§ **Task directions**
The entries below are to be returned as written, with all pictures dropped.

§ **Available records**

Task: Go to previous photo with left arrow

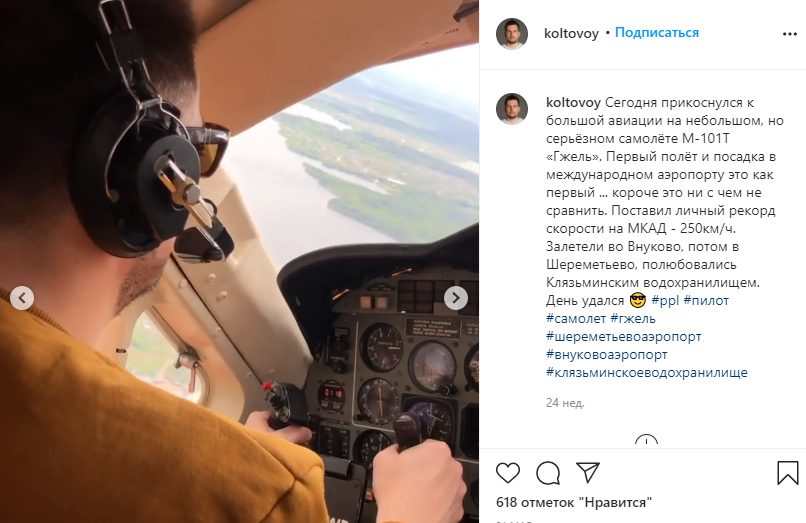Action: 22,298
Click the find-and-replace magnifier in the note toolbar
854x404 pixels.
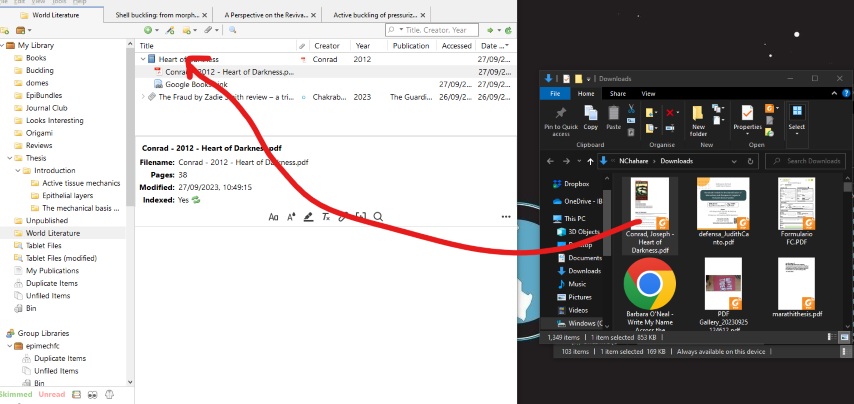coord(378,216)
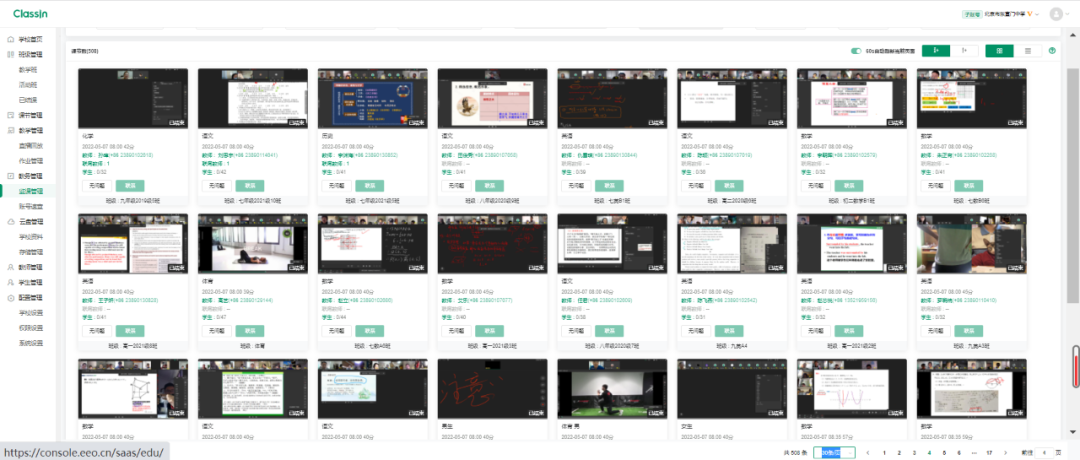Go to page 5 in pagination
Image resolution: width=1080 pixels, height=460 pixels.
pos(943,453)
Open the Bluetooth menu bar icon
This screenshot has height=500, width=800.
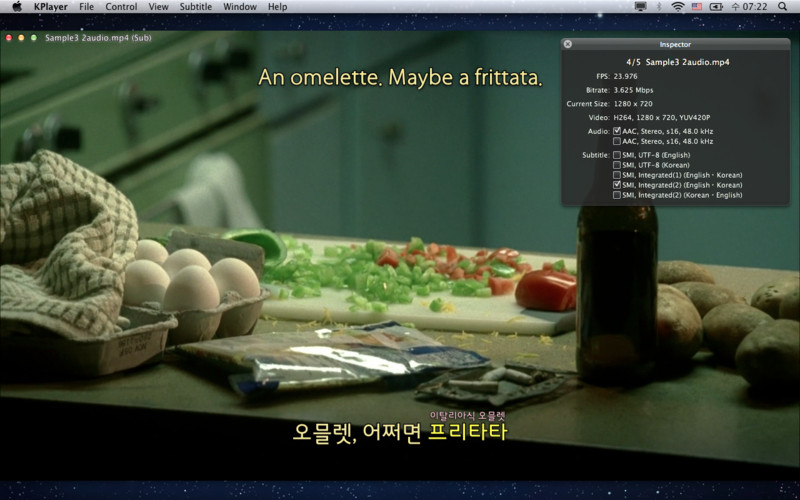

§ **Reply to the task**
Task: Go to previous photo with left arrow

Action: 22,298
Click the find-and-replace magnifier in the note toolbar
854x404 pixels.
coord(378,216)
Go to page 5 in pagination
Image resolution: width=1080 pixels, height=460 pixels.
pos(943,453)
Open the Bluetooth menu bar icon
This screenshot has height=500, width=800.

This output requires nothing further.